In the OOM stall thread, what happened when the mlock() calls were disabled?

━━━━━ SELECTED EXTRACT

Inviting people who involved in commit 373ccbe5927034b5 "mm, vmstat: allow
WQ concurrency to discover memory reclaim doesn't make any progress".

In this thread, Jan hit an OOM stall where free memory does not increase
even after OOM victim and dying tasks terminated. I'm wondering why such
thing can happen. Jan established a reproducer and I tried it.

I'm observing vmstat_update workqueue item forever remains pending.
Didn't we make sure that vmstat_update is processed when memory allocation
is stalling?
----------------------------------------
Tetsuo Handa wrote:
> Jan Stancek wrote:
> > On 01/22/2016 04:14 PM, Jan Stancek wrote:
> > > On 01/19/2016 11:29 AM, Tetsuo Handa wrote:
> > >> although I
> > >> couldn't find evidence that mlock() and madvice() are related with this hangup,
> > > 
> > > I simplified reproducer by having only single thread allocating
> > > memory when OOM triggers:
> > >   http://jan.stancek.eu/tmp/oom_hangs/console.log.3-v4.4-8606-with-memalloc.txt
> > > 
> > > In this instance it was mmap + mlock, as you can see from oom call trace.
> > > It made it to do_exit(), but couldn't complete it:
> > 
> > I have extracted test from LTP into standalone reproducer (attached),
> > if you want to give a try. It usually hangs my system within ~30
> > minutes. If it takes too long, you can try disabling swap. From my past
> > experience this usually helped to reproduce it faster on small KVM guests.
> > 
> > # gcc oom_mlock.c -pthread -O2
> > # echo 1 > /proc/sys/vm/overcommit_memory
> > (optionally) # swapoff -a
> > # ./a.out
> > 
> > Also, it's interesting to note, that when I disabled mlock() calls
> > test ran fine over night. I'll look into confirming this observation
> > on more systems.
> > 
> 
> Thank you for a reproducer. I tried it with
> 
> ----------
> --- oom_mlock.c
> +++ oom_mlock.c
> @@ -33,7 +33,7 @@
>  	if (s == MAP_FAILED)
>  		return errno;
>  
> -	if (do_mlock) {
> +	if (0 && do_mlock) {
>  		while (mlock(s, length) == -1 && loop > 0) {
>  			if (EAGAIN != errno)

━━━━━━━━━━
━━━━━ ITEMS

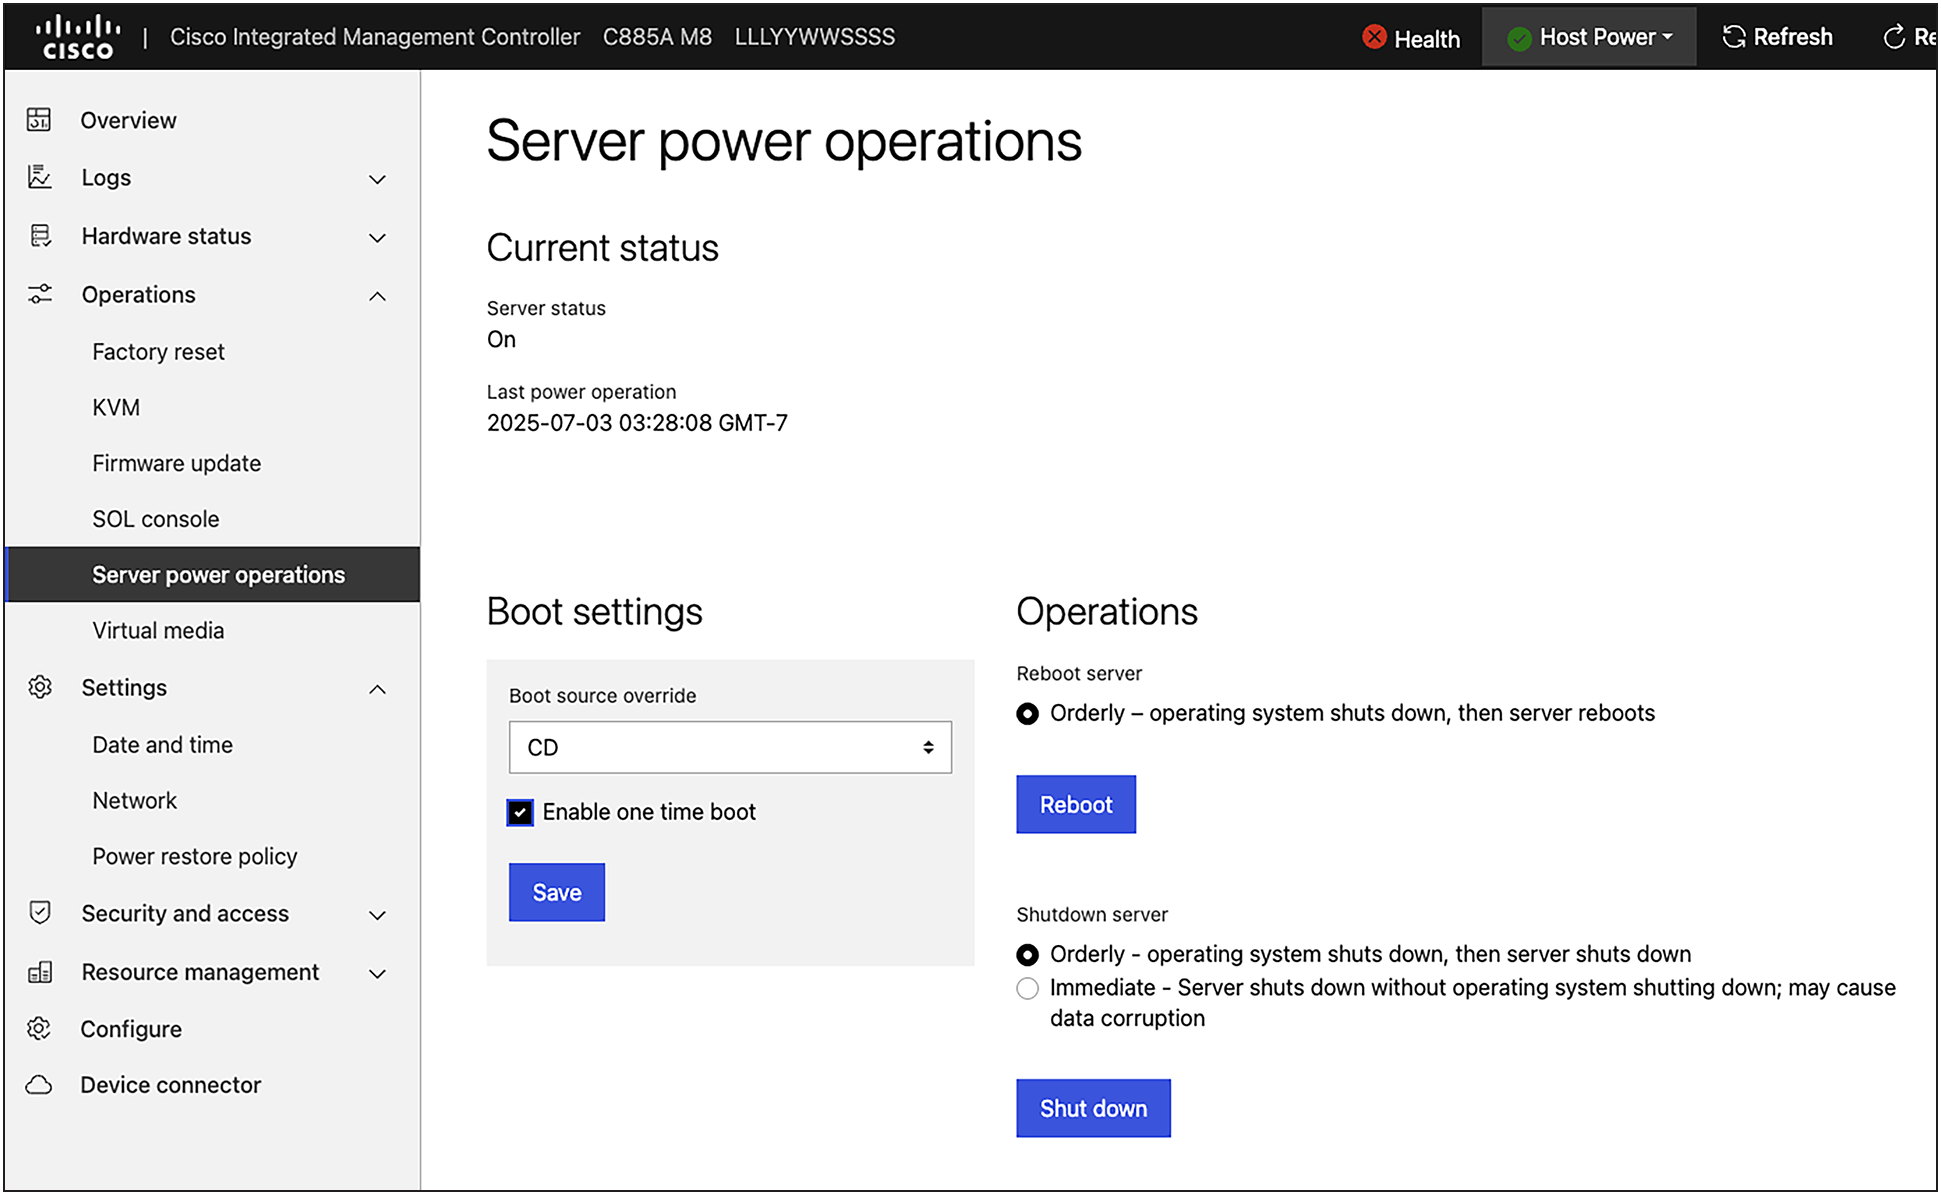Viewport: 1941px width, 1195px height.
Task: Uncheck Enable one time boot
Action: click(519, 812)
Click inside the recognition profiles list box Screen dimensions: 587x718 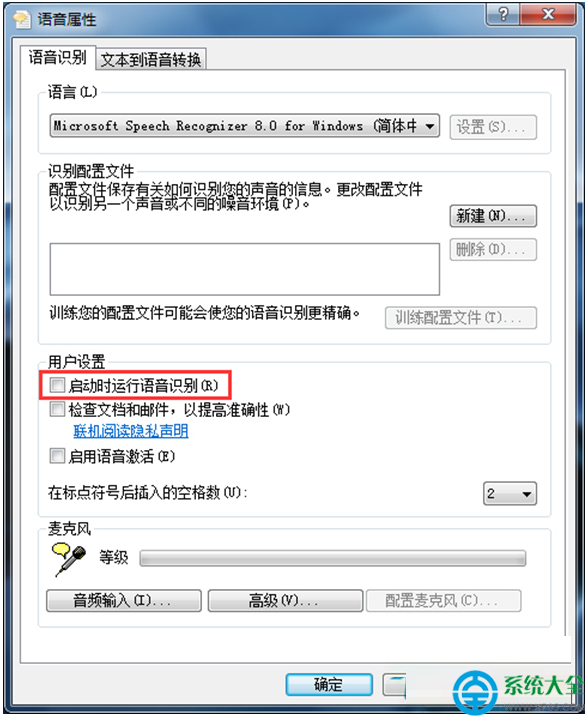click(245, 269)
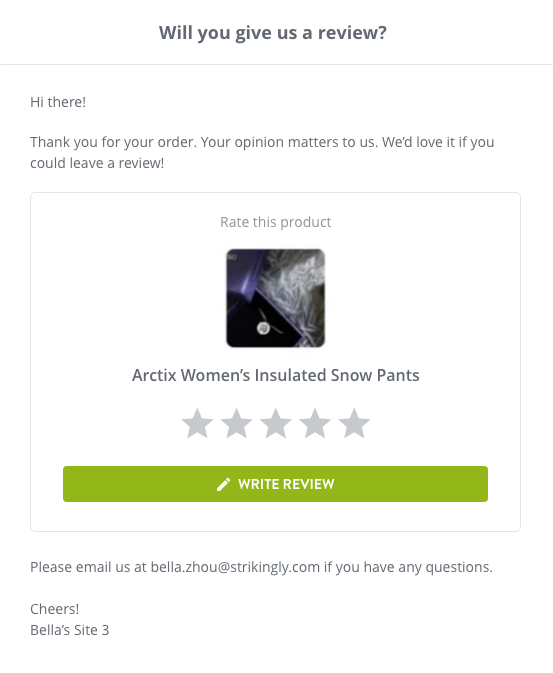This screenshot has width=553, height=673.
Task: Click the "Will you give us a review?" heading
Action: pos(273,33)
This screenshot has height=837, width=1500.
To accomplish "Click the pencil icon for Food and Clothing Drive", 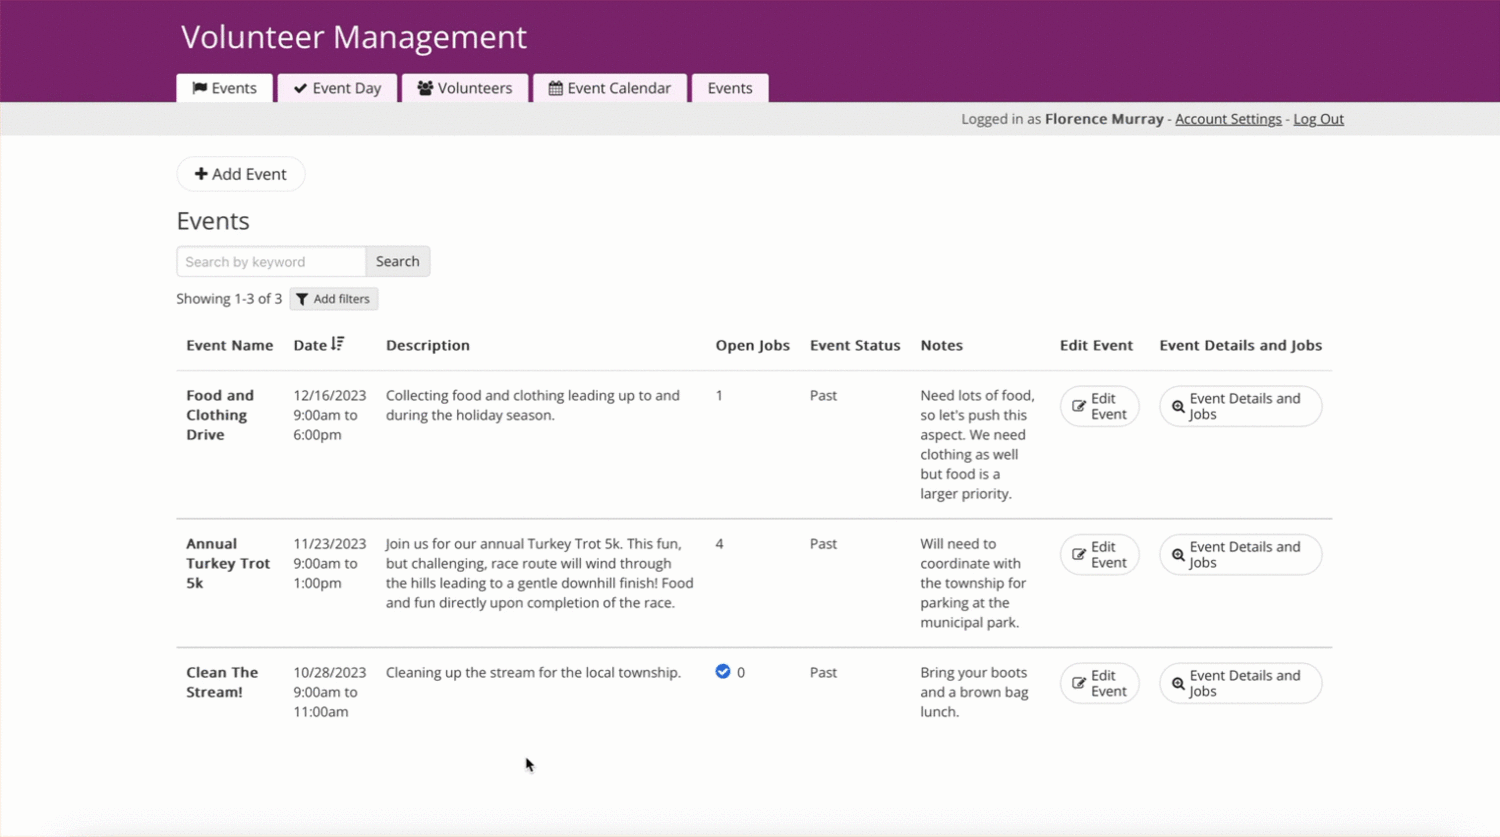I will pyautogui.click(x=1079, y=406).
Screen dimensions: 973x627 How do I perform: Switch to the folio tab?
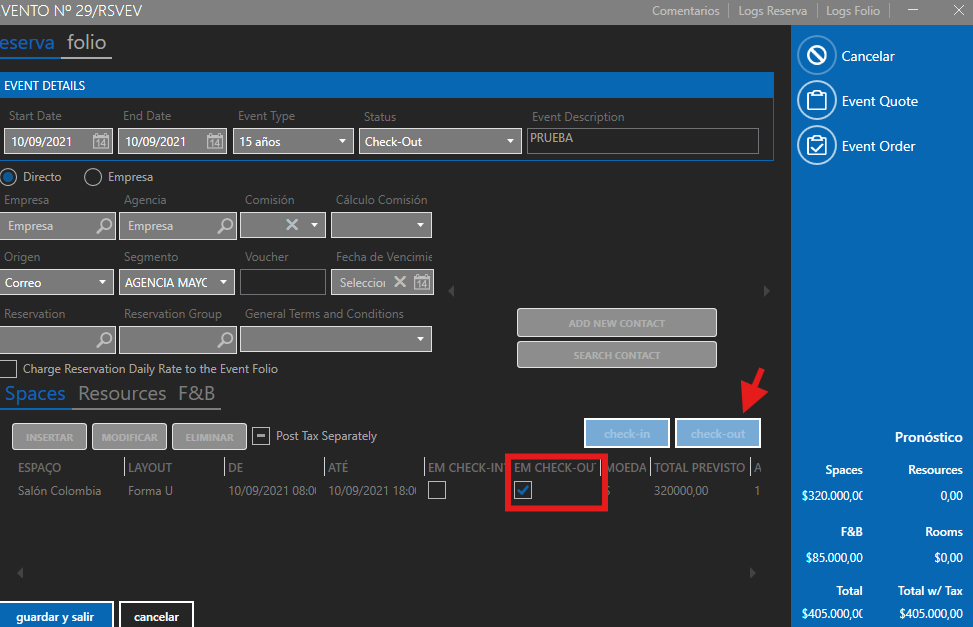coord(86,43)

━━━━━━━━━━

## OUTPUT FOR THIS TASK
The test ran fine overnight.